Eleanor harbors a great deal of guilt for a past transgression, so she is not even convinced that she deserves to be happy. But despite her prickly, antisocial exterior, she is more generous and courageous than even she knows, and as the novel progresses and she forges new friendships, she starts to differentiate between the judgmental assertions in her mind and the unexpected possibility of love and forgiveness.
There are also many laugh-out-loud moments, such as this one, from Raymond and Eleanor’s hospital visit to Sammy:
“How are you feeling, then, Mr. Thom?” Raymond asked him. “Did you have a good night?”
“Call me Sammy, son—there’s no need to stand on ceremony. I’m doing fine, thanks; I’ll be right as rain in no time. You and your wife here saved my life, though, no two ways about it.”
I felt Raymond shift in his chair and I leaned forward.
“Mr. Thom,” I said.
He raised his eyebrows, then waggled them at me in quite a disconcerting way. “Sammy,” I said, correcting myself, and he nodded at me.
“I’m afraid I have to clarify a couple of factual inaccuracies,” I said. “Firstly, we did not save your life. Credit for that must go to the Ambulance Service, whose staff, although somewhat brusque, did what was necessary to stabilize your condition whilst they brought you here. The medical team at the hospital, including the anesthetist and the orthopedic surgeon who operated on your hip, alongside the many other health-care professionals who have carried out your postoperative care—it is they who saved you, if anyone did. Raymond and I merely summoned assistance and kept you company until such time as the National Health Service took responsibility.”
“Aye, God bless the NHS, right enough,” said Raymond, interrupting rudely. I gave him one of my sternest looks.
“Furthermore,” I continued, “I should clarify posthaste that Raymond and myself are merely coworkers. We are most certainly not married to one another.” I stared hard at Sammy, making sure that he was in no doubt. Sammy looked at Raymond. Raymond looked at Sammy. There was a silence which, to me, seemed slightly awkward. Raymond sat forward in his chair.
“So, eh, where do you live then, Sammy? What were you up to the other day when you had your accident?” he asked.
Besides the touches of irony, and the novel’s redemptive aspect, another thing I loved in this book was the way it did not shy away from the daily struggles and sadness of life, while at the same time maintaining its hopeful, light and quirky touch.

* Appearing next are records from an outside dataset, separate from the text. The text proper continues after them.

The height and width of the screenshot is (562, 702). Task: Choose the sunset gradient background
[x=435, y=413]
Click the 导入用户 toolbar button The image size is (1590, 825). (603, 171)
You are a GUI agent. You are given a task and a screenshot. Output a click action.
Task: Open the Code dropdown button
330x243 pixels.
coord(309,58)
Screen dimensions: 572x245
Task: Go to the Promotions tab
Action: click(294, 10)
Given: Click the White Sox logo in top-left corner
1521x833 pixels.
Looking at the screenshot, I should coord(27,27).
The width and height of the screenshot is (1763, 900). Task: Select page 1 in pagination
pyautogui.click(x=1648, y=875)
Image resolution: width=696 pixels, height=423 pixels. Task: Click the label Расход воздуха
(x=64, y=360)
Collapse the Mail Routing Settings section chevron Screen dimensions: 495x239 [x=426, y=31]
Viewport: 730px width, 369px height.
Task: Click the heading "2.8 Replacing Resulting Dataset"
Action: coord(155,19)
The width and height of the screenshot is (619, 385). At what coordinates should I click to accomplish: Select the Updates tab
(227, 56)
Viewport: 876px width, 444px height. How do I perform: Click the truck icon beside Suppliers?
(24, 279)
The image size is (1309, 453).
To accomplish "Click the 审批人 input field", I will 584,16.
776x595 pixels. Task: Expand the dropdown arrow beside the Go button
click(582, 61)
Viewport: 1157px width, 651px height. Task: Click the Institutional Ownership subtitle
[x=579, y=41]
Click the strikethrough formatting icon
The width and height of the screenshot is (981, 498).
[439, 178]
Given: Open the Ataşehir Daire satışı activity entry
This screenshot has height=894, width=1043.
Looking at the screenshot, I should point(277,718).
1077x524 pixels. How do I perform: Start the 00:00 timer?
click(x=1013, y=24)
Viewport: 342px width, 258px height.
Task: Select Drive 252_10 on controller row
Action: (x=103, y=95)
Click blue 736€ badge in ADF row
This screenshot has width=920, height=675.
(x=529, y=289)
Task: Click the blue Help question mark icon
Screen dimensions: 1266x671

Even with all that Eleanor had suffered, I felt no pity for her, only sympathy, because of her unflinching courage. She might not be conventionally appealing, but there is nonetheless an admirable core in her.
There was more than one twist to the story that I did not see coming at all, but all the pieces fit together almost seamlessly. I don’t want to say too much about the romance for that reason.
My one caveat is small; I did not really understand why Eleanor’s life took the turn this book portrays at that precise moment. I would have expected her to get closer to people a bit earlier in her life.